The RPM Act has advanced from the Energy and Commerce Committee and is headed to the House of Representatives for consideration. The committee voted on Wednesday, Dec. 6, to approve the bill with 33 yes votes and 20 no votes.
“Throughout this Congress, these subcommittees have been working diligently and in a bipartisan manner to develop legislation that prioritizes the consumer, supports American business, and protects the environment,” said Chairman Greg Walden (R-Oregon).

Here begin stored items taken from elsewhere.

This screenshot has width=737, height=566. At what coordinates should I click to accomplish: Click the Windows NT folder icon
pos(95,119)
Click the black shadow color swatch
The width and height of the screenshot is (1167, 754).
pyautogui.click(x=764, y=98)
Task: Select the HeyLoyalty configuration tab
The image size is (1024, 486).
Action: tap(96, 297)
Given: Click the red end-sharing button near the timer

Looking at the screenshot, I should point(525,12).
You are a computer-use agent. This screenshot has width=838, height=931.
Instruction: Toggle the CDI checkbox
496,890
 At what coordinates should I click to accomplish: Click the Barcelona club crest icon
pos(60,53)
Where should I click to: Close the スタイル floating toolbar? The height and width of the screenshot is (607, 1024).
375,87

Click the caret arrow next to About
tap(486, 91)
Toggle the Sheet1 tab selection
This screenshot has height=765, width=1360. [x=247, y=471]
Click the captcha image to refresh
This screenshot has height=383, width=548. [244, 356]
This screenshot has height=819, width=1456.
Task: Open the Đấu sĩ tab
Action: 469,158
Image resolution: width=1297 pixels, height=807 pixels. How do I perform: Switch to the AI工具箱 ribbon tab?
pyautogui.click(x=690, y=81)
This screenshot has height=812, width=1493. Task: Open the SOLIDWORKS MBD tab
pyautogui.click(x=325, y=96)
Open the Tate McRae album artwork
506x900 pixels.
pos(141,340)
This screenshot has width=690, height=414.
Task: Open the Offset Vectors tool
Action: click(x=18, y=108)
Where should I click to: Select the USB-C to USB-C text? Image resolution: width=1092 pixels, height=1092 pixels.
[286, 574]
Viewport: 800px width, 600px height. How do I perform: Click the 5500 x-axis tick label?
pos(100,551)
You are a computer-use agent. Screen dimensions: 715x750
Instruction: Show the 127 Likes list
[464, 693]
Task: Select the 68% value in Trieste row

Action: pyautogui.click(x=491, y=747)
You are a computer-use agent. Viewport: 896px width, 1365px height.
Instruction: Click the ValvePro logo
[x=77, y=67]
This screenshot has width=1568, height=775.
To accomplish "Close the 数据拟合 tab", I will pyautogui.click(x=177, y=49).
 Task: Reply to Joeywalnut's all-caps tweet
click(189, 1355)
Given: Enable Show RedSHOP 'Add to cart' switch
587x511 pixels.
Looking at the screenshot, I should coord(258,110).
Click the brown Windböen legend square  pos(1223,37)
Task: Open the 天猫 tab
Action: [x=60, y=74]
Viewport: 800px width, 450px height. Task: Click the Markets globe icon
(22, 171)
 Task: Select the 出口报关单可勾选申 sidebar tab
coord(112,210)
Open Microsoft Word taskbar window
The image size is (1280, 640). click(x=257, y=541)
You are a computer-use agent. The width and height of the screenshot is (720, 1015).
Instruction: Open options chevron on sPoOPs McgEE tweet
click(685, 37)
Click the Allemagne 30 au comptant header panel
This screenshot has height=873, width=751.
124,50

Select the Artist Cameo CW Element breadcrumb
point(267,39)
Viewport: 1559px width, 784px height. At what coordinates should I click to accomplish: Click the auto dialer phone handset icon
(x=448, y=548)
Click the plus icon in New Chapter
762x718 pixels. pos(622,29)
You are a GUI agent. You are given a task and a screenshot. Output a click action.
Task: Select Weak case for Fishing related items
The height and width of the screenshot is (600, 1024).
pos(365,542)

The Recognizing the Protection of Motorsports Act of 2017 (RPM Act) currently has 141 sponsors (125 Republicans and 16 Democrats) from 36 different states. The bill, introduced by Rep. Patrick McHenry (R-North Carolina), would amend the Clean Air Act to allow the modification of a vehicle's air emission controls if the vehicle is used solely for competition. It was originally introduced in 2016 after EPA removed a proposed regulation challenging the legality of modifying street cars for racing.
EPA had sought "to clarify that the Clean Air Act does not allow any person to disable, remove, or render inoperative (i.e., tamper with) emission controls on a certified motor vehicle for purposes of competition.” That language was removed from a July 2015 document proposing new rules for heavy-duty vehicles, but lawmakers still drafted the RPM Act, citing EPA's changing interpretation of the Clean Air Act.